Top of Entries shown

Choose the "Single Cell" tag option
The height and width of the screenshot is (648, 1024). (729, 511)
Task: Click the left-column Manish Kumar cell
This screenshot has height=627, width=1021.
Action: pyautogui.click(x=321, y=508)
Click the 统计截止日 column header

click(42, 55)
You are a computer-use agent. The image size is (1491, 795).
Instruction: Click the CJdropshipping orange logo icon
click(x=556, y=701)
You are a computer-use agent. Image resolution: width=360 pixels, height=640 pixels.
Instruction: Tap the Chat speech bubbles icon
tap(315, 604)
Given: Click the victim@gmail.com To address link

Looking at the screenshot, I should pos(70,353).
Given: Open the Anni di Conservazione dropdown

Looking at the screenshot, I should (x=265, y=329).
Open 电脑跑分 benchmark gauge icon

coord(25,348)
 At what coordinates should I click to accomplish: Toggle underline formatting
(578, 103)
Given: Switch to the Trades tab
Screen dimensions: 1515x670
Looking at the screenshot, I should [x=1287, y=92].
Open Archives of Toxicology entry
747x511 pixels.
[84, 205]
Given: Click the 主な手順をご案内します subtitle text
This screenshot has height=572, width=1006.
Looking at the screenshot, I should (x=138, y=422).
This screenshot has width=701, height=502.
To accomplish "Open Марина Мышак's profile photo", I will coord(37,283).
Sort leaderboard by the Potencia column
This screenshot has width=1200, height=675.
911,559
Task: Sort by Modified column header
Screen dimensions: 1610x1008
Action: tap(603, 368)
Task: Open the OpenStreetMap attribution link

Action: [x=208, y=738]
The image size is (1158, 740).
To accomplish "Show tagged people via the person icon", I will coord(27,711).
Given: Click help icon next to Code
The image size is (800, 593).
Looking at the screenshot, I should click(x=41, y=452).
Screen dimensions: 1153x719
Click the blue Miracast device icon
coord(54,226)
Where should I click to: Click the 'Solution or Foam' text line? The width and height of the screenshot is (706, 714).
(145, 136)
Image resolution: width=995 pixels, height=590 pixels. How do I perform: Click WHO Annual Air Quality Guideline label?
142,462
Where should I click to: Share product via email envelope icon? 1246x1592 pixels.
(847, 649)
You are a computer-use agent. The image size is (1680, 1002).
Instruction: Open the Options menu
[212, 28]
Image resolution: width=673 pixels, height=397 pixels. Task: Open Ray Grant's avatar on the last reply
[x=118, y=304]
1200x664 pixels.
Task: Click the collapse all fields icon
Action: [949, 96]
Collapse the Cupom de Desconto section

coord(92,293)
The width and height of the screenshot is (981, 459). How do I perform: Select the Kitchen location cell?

Bottom of Entries shown

What the task asks
Output the line containing "Screen dimensions: 1153x719" and every line after it through the final line of the records above, exactly as written and nothing else.

Response
Screen dimensions: 1153x719
Click the blue Miracast device icon
coord(54,226)
Where should I click to: Click the 'Solution or Foam' text line? The width and height of the screenshot is (706, 714).
(145, 136)
Image resolution: width=995 pixels, height=590 pixels. How do I perform: Click WHO Annual Air Quality Guideline label?
142,462
Where should I click to: Share product via email envelope icon? 1246x1592 pixels.
(847, 649)
You are a computer-use agent. The image size is (1680, 1002).
Instruction: Open the Options menu
[212, 28]
Image resolution: width=673 pixels, height=397 pixels. Task: Open Ray Grant's avatar on the last reply
[x=118, y=304]
1200x664 pixels.
Task: Click the collapse all fields icon
Action: [949, 96]
Collapse the Cupom de Desconto section

coord(92,293)
The width and height of the screenshot is (981, 459). How do I perform: Select the Kitchen location cell?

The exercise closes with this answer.